スマホのアラームを二十分でセットして、途中で一度だけお尻の体重を左右にゆっくり揺らす。それだけの動きでも忘れがちなので、意識して続けています。
痺れを感じたときは、座ったまま片足を反対の膝の上にのせて、上体をゆっくり前に倒します。呼吸を止めずに二十秒、左右それぞれ。無理に伸ばそうとせず、股関節の奥がふわっとゆるむところで止めるくらいでいいんですよ。

母の面談の待合室でも、同じことが起きていた
先月、母のケアマネさんとの更新面談で、待合室の椅子に一時間近く座っていたことがありました。母が話す順番を待ちながら、わたしも足を組んで縮こまっていたんですよね。面談が終わって立ち上がったとき、太もも裏がジンジンして、母の車椅子を押す手にまで力が入りにくかったんです。

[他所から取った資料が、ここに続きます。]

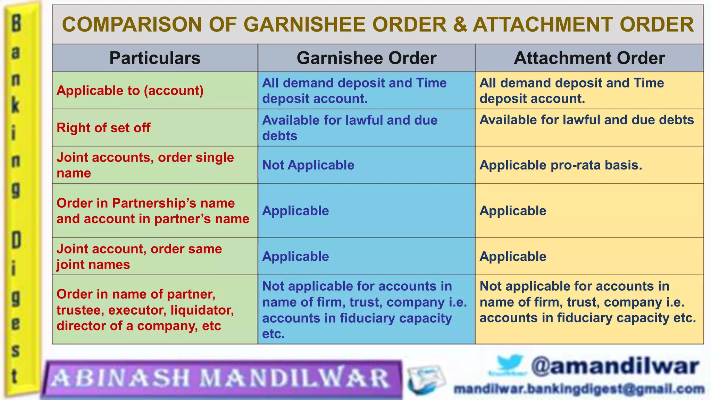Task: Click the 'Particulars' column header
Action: coord(155,58)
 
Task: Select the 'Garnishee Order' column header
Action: coord(366,58)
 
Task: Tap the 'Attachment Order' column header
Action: coord(589,58)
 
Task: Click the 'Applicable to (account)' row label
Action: coord(130,91)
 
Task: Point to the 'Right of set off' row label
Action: coord(103,128)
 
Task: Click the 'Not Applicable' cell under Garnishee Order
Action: coord(308,165)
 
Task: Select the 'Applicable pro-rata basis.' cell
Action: coord(561,165)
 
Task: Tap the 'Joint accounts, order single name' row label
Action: coord(145,165)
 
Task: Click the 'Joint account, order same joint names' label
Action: coord(139,257)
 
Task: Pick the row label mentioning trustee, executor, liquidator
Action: coord(145,310)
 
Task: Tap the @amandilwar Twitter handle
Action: coord(614,367)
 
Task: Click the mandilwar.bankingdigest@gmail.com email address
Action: coord(579,389)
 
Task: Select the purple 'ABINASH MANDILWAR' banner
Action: coord(221,378)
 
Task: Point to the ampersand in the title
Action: coord(460,25)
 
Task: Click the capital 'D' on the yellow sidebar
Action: coord(16,240)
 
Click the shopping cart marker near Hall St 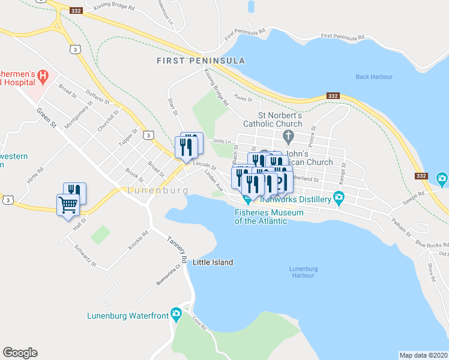tap(68, 205)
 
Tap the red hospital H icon tap(42, 76)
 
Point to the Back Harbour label tap(373, 77)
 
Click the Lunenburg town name tap(158, 190)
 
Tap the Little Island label tap(212, 262)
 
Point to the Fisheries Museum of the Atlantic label tap(261, 216)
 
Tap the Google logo tap(20, 353)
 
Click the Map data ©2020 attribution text tap(423, 355)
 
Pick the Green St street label tap(46, 118)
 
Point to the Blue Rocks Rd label tap(432, 244)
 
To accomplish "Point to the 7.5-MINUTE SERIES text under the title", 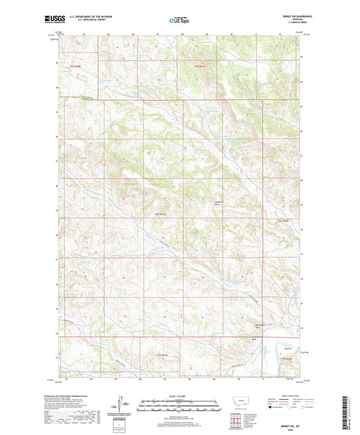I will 287,24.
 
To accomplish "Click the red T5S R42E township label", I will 200,66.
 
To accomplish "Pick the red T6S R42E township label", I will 282,221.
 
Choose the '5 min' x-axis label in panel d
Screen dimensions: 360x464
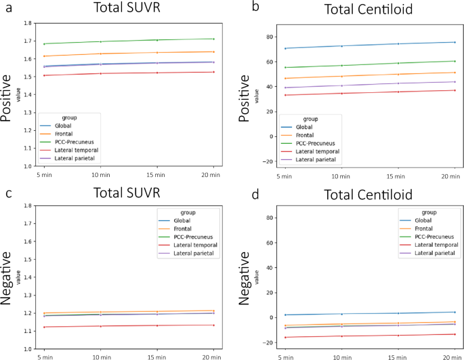(285, 356)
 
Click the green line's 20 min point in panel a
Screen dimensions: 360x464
(213, 39)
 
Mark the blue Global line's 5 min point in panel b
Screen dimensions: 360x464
(285, 48)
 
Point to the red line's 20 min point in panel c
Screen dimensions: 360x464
(213, 325)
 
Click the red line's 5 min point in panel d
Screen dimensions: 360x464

家族介護をしていると、自分の姿勢を整える余裕なんて、正直後回しになりがちです。それでもわたしは、あの日から面談中に一度だけかかとを上げ下げする癖をつけました。母は隣でわたしの動きを見て、ふふっと笑っていました。「そんなに落ち着かないの」って。

座りっぱなしの痺れは、我慢すればやり過ごせてしまう分、見逃しやすい合図でもあります。夜勤の詰所でも、面談の待合室でも、あなたの体が出している小さなサインに、今日は気づけていますか?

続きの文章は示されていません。